AI called for the “prompt, independent, impartial and effective investigation” into the killings of the activists, and “for those responsible, including those with command responsibility, to be held to account in fair trials.”

Front Line Defenders, an international non-government organization based in Dublin, Ireland, strongly condemned the killing of Badayos and Moises. They also called on the Philippine government to “guarantee, in all circumstances, that all human rights defenders in the Philippines, are able to carry out their legitimate human rights activities without fear of reprisals and free of all restrictions.”

Geneva-based World Organization Against Torture (OMCT) in their statement called on the Philippines government to provide adequate reparation and compensation to the relatives of Badayos and Moises, and to “put an end to all acts of harassment and intimidation against all human rights defenders in the Philippines.”

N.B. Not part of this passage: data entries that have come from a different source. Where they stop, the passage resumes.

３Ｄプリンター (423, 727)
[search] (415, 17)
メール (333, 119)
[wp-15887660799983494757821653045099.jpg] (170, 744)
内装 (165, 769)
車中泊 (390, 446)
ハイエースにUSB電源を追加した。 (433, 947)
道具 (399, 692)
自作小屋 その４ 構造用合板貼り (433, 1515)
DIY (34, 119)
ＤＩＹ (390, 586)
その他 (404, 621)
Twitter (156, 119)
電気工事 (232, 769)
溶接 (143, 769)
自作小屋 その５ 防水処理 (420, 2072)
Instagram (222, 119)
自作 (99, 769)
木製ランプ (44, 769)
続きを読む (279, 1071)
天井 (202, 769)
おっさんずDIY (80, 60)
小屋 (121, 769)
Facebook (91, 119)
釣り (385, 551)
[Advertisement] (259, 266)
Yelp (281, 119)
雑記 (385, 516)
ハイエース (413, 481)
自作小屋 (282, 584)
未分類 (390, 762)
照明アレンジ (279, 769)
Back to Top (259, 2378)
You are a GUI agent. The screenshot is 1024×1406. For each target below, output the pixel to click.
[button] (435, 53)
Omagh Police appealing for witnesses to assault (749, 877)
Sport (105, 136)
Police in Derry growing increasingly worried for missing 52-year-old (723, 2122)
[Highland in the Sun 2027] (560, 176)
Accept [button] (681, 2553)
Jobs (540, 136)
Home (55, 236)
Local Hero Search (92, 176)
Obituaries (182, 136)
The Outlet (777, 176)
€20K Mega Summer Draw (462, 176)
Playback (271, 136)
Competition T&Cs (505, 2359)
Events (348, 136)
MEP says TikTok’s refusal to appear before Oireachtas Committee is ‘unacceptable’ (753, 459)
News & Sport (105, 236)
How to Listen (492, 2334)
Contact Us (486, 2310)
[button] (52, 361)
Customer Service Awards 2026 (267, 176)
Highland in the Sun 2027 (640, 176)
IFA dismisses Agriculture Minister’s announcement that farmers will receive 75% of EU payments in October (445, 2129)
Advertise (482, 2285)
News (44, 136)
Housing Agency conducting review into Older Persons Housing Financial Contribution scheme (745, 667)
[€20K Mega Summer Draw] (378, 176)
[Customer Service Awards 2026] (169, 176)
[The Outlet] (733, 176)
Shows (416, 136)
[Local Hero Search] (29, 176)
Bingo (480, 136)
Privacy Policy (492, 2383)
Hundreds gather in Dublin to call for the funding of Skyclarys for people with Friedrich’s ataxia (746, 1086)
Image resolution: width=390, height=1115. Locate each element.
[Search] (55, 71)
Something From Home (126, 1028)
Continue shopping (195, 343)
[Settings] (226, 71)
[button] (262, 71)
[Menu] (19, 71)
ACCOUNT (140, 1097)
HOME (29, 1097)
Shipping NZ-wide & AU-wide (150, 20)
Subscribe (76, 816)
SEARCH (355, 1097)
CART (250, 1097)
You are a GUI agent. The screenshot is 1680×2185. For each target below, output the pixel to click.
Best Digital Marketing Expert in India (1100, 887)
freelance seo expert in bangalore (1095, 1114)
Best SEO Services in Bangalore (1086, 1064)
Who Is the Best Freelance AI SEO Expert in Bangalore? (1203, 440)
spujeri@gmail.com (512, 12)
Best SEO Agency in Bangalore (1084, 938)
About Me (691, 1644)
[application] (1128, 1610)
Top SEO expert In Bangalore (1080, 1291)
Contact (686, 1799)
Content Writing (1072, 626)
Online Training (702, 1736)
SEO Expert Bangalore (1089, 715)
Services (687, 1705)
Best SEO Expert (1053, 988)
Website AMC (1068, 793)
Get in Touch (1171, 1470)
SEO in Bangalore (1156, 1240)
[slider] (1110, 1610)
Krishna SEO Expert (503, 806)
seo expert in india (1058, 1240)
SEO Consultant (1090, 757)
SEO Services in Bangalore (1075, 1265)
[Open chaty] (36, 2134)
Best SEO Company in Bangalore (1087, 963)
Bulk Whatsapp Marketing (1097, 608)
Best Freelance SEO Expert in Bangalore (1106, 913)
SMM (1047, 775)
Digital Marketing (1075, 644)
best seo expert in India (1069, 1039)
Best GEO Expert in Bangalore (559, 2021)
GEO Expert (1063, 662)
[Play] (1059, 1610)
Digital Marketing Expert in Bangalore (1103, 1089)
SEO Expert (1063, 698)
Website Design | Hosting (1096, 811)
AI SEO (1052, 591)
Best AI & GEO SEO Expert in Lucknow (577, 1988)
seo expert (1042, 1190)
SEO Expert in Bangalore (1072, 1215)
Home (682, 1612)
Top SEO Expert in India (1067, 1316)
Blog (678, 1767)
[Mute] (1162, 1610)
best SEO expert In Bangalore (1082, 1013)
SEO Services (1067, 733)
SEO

On November 28, Karapatan coordinator Badayos and Moises, a member of local peasant organization Mantapi Ebwan Farmers Association, were gunned down by unidentified persons on motorcycles at Brgy. San Ramon, Bayawan, Negros Oriental. They were proclaimed dead-on-arrival at the hospital. A youth activist from Kabataan Partylist, Carmen Matarlo, was badly injured in the shooting. The 30-member fact-finding mission were investigating cases of harassment and other human rights abuses carried out by a local landed family clan against farmers and communities involved in a land dispute. They were initially denied entry to their mission area by the ‘mayor’s goons’ and Badayos, Moises and Matarlo were on their way to the police station to report the harassment incident when they were gunned down.

Human rights groups Karapatan lamented the “shrinking space for human rights defenders” and that various units of government has found ways to regulate or deny human rights work.

The group cited the Negros Oriental Provincial Ordinance no.5, s.2008, or known as “An Ordinance Regulating Outreach Activities Through Medical and Fact-Finding Missions in the Countryside of Negros Oriental and for Other Purposes,” wherein non-government organizations and other cause-based organizations are prohibited to conduct any humanitarian mission in Negros Oriental without seeking permission from the governor, municipal government and municipal police. Violators are sanctioned with six months of imprisonment and a fine of P5,000 on participants on the said mission.

Elisa Badayos was the wife of former labor leader and desaparecido Jimmy Badayos.

Fr. Marcelito “Tito” Paez was shot by a riding-in-tandem at 8pm while driving his vehicle at San Leonardo, Nueva Ecija. He was brought to the hospital but was declared head a few hours later. Earlier that day, Paez assisted in facilitating the release of political prisoner Rommel Tucay who was detained at the Bureau of Jail Management and Penology jail in Cabanatuan.

On December 10, the International Coalition for Human Rights in the Philippines, a global network of organizations outside the Philippines, is set to hold protest actions and activities in at least eleven countries regarding the worsening human rights situation in the Philippines. Filipino migrant workers and human rights advocates will conduct said activities in Japan, Hongkong, Canada, South Korea, Australia, US, Italy, Belgium, France, Germany and Netherlands.